● Tasks to perform:
**1)** Answer these questions about the article on RAB Capital:
(a) What percentage of African Eagle does RAB Capital now own?
(b) What kind of company is RAB Capital?
(c) Why did RAB Capital sell its stake in Thistle Mining?
**2)** In the entries, take the part that opens with the line containing "The width and height of the screenshot is (1242, 2208)." and closes with the line containing "Open the Options", and switch "Options" to "Settings". Give back only those lines, with nothing else changed.

● Document passage:
LONDON -- There’s no disguising the tremendous influence RAB Capital is having on the mining business, particularly among smaller exploration and mining companies that have to struggle hard to raise money. For example, in the past couple of weeks alone, London based RAB has provided 1.68m for Griffin Mining (LSE:GFM), 730,000 for Southern African Resources (LSE:SFU) and, most recently, 800,000 for African Eagle Resources (LSE:AFE).
This largesse does not represent a sudden interest generated by the seeming improvement in the global economic outlook and rising commodity prices. In the past two years or so RAB Capital has pumped about US$50m (34m) into exploration/mining companies, mostly small ones.

What makes this even more unusual is that RAB Capital is a generalist fund management company and not one of its funds is devoted entirely to natural resources investment.

The amount of money it has to offer obviously buys big chunks of the companies on the receiving end. Among London listed mining/exploration companies, RAB Capital, following its recent investments, now owns 28.6 percent of African Eagle, 13.4 percent of Griffin and 23.8 percent of Southern African. It also has stakes in Celtic Resources (LSE:CER), 10 percent, Caledon Resources (LSE:CDN), 2.9 percent, GMA Resources (LSE:GMA), and Tertiary Minerals (LSE:TYM), 11.6 percent. It also owned 7 percent of Thistle Mining but sold when it was obvious the weakening of the US dollar against the rand would reduce the attractions of this stock. A 12 percent stake in Oxus Gold (LSE:OXS), has been cut to 6.9 percent, as you might expect, given that the Oxus price is up by more than 400 percent since the start of this year.

● Given records:
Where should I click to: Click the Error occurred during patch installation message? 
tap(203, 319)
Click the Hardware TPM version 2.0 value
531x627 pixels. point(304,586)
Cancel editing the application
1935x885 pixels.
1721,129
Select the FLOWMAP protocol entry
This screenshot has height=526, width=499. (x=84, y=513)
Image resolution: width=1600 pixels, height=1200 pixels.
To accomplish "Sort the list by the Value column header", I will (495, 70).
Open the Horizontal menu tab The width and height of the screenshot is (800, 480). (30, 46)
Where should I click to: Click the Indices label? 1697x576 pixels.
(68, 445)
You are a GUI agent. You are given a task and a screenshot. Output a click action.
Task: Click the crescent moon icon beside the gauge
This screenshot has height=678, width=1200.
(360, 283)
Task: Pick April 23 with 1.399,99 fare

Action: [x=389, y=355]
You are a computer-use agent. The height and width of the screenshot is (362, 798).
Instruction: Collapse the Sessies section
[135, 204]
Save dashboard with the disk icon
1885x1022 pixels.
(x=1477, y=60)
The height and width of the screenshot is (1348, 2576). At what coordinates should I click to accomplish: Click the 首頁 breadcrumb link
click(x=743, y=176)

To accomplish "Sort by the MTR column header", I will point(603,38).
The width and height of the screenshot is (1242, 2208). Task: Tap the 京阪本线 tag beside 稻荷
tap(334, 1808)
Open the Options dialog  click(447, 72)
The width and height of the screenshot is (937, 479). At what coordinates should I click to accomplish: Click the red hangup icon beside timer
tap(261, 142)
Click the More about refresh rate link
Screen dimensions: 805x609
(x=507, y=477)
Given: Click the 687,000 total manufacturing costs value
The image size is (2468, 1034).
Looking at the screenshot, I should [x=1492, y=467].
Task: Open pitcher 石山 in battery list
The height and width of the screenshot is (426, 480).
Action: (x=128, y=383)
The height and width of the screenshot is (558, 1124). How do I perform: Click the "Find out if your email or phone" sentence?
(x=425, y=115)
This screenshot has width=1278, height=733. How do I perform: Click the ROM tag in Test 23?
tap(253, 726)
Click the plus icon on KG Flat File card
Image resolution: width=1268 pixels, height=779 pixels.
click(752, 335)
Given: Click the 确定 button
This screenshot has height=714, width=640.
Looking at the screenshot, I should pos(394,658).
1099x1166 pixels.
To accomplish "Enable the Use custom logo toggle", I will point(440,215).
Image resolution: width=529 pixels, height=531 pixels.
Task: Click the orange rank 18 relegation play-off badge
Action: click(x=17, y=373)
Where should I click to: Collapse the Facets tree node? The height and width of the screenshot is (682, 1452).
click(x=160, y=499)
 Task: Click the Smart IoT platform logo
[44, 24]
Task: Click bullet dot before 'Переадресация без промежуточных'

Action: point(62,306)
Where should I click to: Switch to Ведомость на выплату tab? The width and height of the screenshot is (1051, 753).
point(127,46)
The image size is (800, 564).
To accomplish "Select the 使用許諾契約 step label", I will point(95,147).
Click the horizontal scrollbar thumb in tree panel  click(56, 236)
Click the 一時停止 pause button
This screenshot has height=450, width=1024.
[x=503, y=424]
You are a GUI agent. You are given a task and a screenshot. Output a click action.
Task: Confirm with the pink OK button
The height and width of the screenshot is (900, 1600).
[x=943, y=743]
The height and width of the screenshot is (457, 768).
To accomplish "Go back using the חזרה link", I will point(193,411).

● Answers given:
**1)**
(a) 28.6 percent.
(b) A generalist fund management company.
(c) It was obvious that the weakening of the US dollar against the rand would reduce the attractions of the stock.

**2)**
The width and height of the screenshot is (1242, 2208). Task: Tap the 京阪本线 tag beside 稻荷
tap(334, 1808)
Open the Settings dialog  click(447, 72)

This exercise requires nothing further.